--- ACTION ITEM A ---
In the passage about Nahum Sarig and the Negev Brigade, which operation captured the southern Negev as far as Eilat?
--- ACTION ITEM B ---
Continue the passage about Nahum Sarig and the Negev Brigade, starting right after its last sentence.

Nahum Sarig, commander of the Negev Brigade, during Operation Horev

With the outbreak of the 1948 Arab–Israeli War, Sarig was given responsibility for Palmach operations in the Negev. In March 1948 the Negev Brigade, the first Palmach brigade, was organized and he took command of it, (Note: On 25 March 1948, Ben-Gurion noted in his diary that Nahum Sarig had never been appointed commander of the Negev Brigade. Likewise, in the list of appointments issued by the Ministry of Defense on 30 June 1948, Eliyahu Ben-Hur is named as the brigade's commander. The matter is bound up with the question of subordinating the Palmach and its units to the direct command of the IDF General Staff.) remaining its commander throughout the war until his discharge in 1949. During the Egyptian invasion and the heavy fighting around the Jewish settlements in the Negev, Sarig opposed evacuating women and children from the besieged settlements, fearing that such a step would undermine the settlements' ability to hold out.

The three major operations in which the Negev Brigade took part under his command were Operation Yoav, in which the brigade's forces, together with other units, broke the siege of the Negev and captured Beersheba; Operation Horev, in which the brigade seized the Bir Asluj–Auja al-Hafir line and parts of the eastern Sinai Peninsula; and Operation Uvda, in which the southern Negev was captured as far as Eilat.

--- RECORDS PROVIDED ---
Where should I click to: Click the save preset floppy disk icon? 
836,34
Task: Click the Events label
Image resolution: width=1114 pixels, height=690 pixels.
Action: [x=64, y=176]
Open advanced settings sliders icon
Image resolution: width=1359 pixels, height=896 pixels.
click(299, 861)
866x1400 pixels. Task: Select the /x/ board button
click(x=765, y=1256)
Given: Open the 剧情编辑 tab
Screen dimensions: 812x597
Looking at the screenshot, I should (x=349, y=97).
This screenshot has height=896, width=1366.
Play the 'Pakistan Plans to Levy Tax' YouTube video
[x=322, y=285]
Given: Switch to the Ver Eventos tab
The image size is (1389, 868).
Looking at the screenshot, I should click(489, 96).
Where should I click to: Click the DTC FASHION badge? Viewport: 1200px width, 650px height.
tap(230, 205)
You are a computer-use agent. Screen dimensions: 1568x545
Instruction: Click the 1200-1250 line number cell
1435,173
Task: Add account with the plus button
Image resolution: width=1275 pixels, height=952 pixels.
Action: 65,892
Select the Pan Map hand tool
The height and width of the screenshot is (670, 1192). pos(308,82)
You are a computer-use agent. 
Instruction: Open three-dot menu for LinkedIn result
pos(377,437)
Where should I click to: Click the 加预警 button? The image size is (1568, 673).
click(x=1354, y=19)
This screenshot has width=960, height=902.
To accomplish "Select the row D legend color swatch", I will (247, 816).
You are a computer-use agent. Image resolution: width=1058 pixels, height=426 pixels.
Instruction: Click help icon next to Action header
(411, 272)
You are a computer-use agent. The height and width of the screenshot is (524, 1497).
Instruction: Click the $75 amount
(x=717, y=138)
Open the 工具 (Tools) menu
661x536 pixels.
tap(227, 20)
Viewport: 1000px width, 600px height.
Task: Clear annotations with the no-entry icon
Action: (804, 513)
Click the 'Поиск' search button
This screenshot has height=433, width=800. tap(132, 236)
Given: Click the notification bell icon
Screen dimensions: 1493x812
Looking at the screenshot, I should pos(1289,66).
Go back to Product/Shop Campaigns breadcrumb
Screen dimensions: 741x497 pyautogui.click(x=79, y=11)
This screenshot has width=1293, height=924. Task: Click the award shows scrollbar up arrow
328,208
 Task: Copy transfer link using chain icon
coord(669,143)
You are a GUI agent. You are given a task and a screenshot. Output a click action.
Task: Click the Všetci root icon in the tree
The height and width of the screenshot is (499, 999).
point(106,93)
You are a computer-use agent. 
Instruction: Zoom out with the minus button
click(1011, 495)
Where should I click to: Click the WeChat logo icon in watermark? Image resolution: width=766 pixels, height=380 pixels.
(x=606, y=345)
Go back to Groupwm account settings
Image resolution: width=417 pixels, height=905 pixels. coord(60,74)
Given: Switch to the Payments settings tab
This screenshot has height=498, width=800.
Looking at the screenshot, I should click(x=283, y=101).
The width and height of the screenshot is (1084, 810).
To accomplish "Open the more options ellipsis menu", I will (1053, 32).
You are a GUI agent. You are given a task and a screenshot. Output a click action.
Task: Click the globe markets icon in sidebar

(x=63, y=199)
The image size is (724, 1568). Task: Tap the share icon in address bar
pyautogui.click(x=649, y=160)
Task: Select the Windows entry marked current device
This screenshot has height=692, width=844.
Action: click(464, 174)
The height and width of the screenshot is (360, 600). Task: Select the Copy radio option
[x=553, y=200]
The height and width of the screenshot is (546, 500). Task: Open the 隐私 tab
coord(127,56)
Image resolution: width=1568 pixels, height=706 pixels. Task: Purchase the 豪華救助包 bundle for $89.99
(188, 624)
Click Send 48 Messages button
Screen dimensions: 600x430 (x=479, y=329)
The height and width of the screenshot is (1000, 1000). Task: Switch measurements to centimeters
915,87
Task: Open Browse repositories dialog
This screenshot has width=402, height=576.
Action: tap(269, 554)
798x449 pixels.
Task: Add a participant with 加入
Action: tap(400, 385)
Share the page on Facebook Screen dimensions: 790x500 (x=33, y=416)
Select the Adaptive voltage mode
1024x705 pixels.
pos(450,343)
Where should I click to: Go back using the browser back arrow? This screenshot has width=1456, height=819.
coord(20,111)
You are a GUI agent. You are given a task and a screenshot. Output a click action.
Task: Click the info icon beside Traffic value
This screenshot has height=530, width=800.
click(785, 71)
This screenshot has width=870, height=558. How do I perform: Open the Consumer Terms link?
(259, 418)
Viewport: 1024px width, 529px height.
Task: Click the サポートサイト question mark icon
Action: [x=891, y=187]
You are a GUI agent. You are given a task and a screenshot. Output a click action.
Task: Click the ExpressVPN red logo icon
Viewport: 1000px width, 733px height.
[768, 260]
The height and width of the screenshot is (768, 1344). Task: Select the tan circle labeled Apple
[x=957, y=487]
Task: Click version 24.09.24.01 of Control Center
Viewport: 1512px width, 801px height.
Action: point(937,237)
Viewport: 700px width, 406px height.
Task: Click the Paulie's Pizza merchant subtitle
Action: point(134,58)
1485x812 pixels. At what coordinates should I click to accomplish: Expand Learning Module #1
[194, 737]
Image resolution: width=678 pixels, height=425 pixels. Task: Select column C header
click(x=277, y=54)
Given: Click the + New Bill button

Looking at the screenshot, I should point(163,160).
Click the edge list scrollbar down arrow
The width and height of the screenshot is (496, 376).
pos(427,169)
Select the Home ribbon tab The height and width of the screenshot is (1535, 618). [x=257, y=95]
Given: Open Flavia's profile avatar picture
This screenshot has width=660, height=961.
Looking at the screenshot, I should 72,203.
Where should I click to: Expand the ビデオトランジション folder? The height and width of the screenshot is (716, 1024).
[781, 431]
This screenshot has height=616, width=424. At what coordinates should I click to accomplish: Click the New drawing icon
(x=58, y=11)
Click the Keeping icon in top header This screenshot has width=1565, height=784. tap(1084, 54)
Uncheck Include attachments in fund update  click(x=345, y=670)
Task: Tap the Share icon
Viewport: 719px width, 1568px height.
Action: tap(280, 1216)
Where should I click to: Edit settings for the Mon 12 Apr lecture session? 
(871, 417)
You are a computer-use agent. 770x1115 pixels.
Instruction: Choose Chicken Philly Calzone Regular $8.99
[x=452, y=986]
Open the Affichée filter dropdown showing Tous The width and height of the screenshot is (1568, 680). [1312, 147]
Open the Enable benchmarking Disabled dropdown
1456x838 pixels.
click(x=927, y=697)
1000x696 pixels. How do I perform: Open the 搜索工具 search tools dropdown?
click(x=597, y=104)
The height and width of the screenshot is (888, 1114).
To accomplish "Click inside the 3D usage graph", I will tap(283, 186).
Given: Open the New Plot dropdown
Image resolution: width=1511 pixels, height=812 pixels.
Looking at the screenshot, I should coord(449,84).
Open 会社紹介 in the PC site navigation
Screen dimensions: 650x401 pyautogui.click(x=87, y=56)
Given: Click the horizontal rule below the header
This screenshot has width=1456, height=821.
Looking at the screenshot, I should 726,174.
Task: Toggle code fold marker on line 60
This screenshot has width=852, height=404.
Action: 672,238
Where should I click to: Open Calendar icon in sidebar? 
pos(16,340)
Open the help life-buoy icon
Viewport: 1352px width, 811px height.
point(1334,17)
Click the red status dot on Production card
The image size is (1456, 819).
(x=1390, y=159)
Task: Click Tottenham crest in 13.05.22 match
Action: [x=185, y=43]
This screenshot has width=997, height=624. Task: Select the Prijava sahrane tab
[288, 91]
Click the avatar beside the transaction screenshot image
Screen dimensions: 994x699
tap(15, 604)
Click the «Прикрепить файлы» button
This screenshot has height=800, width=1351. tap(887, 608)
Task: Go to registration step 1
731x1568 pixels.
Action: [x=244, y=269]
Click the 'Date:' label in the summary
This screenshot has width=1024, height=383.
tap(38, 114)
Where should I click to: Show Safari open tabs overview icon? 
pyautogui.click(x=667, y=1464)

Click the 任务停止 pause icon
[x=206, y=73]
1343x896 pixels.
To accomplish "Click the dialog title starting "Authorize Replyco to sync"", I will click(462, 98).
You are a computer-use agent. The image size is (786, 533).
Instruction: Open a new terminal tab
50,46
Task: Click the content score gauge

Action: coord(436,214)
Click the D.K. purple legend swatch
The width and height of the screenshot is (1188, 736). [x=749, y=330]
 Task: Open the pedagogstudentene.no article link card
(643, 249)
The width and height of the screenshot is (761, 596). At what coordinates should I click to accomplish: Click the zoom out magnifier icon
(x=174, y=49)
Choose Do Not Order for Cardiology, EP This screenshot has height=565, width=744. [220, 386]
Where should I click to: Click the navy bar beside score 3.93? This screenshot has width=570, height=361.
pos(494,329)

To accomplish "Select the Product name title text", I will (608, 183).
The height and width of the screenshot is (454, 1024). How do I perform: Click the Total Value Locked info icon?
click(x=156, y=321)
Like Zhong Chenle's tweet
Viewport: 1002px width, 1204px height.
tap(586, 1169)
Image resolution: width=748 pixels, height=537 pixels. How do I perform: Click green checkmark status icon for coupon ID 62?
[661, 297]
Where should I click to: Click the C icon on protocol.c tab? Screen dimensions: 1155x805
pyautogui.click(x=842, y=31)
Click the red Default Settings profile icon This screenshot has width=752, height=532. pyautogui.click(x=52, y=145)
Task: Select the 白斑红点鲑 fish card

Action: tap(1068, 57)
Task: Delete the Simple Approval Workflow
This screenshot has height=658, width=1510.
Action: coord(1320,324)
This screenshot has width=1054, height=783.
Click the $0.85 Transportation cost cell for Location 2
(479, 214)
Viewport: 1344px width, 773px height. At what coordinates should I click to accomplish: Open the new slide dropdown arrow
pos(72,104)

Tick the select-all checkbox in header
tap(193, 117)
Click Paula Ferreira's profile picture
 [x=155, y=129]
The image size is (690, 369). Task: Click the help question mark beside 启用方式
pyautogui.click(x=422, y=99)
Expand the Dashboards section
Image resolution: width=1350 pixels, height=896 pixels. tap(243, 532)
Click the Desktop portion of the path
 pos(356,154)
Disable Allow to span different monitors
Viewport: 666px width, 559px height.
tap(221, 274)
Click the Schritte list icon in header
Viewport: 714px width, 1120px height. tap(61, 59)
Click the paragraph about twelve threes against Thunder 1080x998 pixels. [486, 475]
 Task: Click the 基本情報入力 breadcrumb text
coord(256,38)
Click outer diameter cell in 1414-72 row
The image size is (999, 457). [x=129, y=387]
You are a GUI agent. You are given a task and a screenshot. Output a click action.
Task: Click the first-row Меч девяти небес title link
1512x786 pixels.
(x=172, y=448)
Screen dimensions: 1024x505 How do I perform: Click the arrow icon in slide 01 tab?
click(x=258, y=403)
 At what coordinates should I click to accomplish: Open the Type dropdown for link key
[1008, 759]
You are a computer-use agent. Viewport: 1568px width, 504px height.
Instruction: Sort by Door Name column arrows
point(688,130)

--- EXPECTED ANSWER A ---
Operation Uvda.

--- EXPECTED ANSWER B ---
When the brigade reached the shores of the Red Sea on 10 March 1949, Sarig took part in the raising of the Ink Flag at Umm Rashrash. Finding that his troops had no flag with them as Operation Uvda drew to a close, he ordered his soldiers to improvise one, and the brigade's secretary made a flag from a white sheet and ink. Sarig handed the flag to company commander Avraham Adan ("Bren") and ordered him to advance to Umm Rashrash and raise it there; Adan's force crossed through Egyptian territory on the way, and Adan climbed the flagpole at the abandoned police station to hoist the flag. Sarig himself made his way to the site separately with two jeeps. (Note: Hebrew-language accounts add that Sarig followed Adan across the Egyptian border with the two jeeps, at the risk of a military incident, and picked up Adan and two of his soldiers so that they would be the first to reach Umm Rashrash.)

=== After the war ===

In captured Nitzana after Operation Horev. From right: Dani Agmon, Nahum Sarig, Avi Zakai

At the end of the war he was discharged from the IDF and returned to Kibbutz Beit HaShita. In 1962 he was made an honorary citizen of Beersheba.

His positions in the following years included secretary of the HaKibbutz HaMeuhad movement (1967–1972) and head of the Gilboa Regional Council, where he promoted the building of roads, electricity and clinics in the council's Arab villages. He also served ten terms as secretary of his kibbutz.

After the Yom Kippur War, in which his son, the poet and composer Yosef Sarig, was killed on the Golan Heights, he was the principal initiator of a volunteer movement then known as the "Blue Brigade", which worked at IDF bases to rehabilitate the army's logistics system. He also initiated another volunteer movement, "Avitz", to help fortify the settlements of northern Israel.

Another of his sons is Ran Sarig, commander of the 179th Brigade in the Yom Kippur War and later a deputy division commander. Sarig also had a daughter, Ruth, and two younger sons, Eyal and Yitzhak. (Note: The Palmach Information Center states that he had five children.)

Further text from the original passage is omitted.